▶ Supplied records:

........

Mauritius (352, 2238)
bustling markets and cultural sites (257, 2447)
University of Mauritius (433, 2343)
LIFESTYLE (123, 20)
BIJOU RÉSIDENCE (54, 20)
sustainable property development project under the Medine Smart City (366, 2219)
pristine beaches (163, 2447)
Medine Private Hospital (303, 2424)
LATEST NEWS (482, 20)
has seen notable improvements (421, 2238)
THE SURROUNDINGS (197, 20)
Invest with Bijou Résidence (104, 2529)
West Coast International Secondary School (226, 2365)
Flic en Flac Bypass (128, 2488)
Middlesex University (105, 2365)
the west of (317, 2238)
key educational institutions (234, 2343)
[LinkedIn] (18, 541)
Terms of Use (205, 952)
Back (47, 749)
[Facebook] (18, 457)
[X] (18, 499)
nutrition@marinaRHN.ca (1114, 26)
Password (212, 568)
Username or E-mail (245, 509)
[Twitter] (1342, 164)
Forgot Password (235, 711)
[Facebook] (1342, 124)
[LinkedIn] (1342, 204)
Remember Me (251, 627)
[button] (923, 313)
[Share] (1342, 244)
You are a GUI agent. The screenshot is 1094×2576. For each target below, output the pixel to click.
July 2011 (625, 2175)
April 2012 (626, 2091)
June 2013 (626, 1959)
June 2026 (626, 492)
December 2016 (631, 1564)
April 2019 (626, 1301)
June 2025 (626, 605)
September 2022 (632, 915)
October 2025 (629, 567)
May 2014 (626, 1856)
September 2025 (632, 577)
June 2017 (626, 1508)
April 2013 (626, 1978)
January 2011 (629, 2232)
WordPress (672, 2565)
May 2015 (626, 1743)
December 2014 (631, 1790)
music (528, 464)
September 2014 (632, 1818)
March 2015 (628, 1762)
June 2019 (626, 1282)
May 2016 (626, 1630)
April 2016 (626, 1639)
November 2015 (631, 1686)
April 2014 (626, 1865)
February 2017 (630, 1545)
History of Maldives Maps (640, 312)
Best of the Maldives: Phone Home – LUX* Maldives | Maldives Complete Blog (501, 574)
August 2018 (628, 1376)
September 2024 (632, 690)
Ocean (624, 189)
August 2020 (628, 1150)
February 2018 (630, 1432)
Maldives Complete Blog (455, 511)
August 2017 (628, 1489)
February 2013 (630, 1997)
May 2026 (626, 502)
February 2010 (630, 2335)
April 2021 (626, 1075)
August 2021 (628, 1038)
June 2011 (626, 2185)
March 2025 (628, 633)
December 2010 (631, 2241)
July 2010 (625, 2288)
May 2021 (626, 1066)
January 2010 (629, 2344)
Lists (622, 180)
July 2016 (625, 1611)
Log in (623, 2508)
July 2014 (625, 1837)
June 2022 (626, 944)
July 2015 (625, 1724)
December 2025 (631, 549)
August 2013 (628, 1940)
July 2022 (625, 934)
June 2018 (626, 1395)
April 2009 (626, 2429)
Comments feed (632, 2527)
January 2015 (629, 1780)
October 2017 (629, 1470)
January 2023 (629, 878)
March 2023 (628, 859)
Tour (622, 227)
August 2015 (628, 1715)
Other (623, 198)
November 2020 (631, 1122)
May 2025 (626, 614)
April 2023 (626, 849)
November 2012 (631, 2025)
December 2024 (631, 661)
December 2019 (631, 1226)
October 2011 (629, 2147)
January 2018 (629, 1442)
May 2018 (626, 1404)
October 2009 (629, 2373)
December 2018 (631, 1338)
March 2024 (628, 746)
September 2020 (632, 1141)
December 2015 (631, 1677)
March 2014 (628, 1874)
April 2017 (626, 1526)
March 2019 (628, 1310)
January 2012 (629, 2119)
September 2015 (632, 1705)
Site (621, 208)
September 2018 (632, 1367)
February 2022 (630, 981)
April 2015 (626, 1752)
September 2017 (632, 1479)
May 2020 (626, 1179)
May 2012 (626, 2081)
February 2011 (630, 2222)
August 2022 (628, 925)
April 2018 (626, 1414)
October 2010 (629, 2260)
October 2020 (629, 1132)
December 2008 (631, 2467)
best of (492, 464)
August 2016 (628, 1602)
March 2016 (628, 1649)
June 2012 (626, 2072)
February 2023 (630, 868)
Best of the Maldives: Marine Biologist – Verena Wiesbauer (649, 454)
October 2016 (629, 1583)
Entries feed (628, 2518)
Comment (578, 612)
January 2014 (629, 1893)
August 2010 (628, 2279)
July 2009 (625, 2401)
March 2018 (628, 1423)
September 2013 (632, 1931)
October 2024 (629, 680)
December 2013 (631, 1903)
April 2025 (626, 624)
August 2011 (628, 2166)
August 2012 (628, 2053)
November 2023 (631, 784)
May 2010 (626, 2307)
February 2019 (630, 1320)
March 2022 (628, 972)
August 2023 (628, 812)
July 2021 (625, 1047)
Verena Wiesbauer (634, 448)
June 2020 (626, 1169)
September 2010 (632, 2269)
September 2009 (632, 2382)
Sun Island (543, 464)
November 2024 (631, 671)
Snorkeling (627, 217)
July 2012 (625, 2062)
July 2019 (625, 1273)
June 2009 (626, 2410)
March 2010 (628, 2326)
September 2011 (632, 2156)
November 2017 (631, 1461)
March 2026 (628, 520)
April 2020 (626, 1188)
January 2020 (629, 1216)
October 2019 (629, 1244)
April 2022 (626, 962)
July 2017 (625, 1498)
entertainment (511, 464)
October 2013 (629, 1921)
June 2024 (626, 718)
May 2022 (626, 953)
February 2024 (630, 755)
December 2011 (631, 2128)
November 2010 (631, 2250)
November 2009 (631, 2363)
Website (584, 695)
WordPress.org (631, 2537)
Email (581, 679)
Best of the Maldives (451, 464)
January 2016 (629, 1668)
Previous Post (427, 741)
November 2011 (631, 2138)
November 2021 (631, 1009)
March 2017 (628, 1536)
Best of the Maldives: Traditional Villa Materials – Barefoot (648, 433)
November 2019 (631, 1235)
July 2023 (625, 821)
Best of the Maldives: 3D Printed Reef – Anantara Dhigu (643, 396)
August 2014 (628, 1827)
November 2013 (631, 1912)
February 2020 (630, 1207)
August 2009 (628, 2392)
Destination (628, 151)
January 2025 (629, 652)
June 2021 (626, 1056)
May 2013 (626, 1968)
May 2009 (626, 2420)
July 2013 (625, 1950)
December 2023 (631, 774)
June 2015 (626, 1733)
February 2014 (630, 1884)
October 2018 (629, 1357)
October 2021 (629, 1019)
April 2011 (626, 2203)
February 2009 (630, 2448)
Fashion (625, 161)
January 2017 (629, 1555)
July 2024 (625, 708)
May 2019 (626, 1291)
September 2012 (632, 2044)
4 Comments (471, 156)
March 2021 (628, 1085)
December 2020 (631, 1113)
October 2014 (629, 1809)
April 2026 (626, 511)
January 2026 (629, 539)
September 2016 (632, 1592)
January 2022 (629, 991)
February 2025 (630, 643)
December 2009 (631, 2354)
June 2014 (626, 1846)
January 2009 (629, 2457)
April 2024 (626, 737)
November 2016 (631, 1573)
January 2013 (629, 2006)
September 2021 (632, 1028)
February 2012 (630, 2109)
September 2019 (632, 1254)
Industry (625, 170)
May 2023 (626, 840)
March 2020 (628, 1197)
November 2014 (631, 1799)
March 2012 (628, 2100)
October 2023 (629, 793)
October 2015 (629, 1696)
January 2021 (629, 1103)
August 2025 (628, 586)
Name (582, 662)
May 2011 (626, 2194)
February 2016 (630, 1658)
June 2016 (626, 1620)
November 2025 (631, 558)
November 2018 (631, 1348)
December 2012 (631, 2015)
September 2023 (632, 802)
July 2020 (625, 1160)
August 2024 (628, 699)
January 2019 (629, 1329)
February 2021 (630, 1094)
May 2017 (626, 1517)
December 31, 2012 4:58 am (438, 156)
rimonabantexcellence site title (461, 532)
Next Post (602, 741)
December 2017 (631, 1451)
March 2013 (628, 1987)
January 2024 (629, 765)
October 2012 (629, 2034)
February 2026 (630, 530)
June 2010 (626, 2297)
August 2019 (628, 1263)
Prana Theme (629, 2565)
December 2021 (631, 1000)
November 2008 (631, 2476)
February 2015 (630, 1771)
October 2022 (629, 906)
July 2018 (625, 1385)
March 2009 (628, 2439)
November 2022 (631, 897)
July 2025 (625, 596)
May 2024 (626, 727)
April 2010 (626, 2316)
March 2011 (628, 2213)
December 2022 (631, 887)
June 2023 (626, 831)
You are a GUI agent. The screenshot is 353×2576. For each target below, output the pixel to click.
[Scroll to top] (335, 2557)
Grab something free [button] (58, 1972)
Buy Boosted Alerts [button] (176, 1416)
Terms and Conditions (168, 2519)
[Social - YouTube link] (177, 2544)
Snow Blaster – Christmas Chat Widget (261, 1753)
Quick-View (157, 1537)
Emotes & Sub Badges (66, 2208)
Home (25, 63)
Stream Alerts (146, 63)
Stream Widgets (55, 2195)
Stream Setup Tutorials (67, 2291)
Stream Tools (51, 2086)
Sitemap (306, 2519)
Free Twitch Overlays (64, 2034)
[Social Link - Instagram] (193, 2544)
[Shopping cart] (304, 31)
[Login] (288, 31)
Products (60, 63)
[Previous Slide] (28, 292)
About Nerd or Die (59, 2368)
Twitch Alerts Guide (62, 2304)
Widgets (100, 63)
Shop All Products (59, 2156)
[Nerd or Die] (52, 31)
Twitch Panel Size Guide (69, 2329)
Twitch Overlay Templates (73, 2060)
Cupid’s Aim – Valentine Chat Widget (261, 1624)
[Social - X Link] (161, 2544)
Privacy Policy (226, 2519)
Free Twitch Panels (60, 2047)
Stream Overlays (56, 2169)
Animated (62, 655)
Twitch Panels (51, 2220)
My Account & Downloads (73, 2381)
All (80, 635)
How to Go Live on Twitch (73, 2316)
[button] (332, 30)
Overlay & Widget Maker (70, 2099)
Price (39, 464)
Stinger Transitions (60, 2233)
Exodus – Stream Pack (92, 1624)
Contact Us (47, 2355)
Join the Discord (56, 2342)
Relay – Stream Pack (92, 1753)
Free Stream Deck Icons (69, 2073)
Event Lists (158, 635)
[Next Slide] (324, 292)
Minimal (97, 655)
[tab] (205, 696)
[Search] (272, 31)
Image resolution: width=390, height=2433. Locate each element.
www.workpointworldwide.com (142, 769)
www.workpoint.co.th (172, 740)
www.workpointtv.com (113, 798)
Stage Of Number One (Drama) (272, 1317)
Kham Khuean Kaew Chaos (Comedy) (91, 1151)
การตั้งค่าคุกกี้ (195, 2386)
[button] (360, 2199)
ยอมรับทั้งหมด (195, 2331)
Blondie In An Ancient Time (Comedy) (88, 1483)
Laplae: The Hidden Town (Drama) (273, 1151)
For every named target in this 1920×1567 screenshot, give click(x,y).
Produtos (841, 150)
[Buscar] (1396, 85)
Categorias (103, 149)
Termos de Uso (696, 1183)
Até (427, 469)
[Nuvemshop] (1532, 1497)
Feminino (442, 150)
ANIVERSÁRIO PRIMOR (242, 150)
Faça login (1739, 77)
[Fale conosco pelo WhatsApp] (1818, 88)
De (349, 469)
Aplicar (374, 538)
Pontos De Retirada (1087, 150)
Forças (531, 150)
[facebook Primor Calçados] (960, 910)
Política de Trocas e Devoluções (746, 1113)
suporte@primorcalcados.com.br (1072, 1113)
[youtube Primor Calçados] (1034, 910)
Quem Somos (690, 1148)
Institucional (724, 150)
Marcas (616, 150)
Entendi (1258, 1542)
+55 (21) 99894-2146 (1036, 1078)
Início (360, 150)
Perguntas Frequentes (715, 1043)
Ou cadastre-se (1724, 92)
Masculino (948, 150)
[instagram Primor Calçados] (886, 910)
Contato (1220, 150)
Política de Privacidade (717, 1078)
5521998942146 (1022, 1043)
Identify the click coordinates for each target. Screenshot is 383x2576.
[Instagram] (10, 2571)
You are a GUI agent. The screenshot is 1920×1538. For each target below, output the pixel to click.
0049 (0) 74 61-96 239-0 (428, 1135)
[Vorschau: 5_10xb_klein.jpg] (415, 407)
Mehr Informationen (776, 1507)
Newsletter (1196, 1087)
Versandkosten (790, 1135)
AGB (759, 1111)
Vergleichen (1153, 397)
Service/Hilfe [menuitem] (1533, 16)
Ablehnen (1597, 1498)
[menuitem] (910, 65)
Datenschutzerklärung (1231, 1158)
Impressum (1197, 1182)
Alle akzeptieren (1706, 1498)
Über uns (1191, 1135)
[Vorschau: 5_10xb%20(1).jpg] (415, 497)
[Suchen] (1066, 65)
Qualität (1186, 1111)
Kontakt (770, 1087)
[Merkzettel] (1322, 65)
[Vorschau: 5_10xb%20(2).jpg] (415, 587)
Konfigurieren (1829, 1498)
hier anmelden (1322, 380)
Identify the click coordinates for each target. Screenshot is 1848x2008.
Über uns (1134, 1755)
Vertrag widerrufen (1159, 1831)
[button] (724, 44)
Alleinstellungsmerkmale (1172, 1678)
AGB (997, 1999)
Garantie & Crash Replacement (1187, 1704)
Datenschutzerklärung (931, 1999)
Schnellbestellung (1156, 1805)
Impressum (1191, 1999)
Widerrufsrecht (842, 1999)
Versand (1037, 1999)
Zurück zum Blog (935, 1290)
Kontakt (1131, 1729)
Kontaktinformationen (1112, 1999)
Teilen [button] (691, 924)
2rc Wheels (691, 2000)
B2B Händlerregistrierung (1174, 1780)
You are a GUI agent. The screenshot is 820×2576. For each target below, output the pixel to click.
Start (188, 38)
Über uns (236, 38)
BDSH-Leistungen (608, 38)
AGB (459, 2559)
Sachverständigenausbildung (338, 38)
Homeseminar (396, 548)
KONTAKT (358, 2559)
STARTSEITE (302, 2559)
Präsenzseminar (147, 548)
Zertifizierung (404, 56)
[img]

........

▶ Task to carry out: Please copy out each line of the data in which the word "Alerts" occurs.

▶ Expected answer:
Buy Boosted Alerts [button] (176, 1416)
Stream Alerts (146, 63)
Twitch Alerts Guide (62, 2304)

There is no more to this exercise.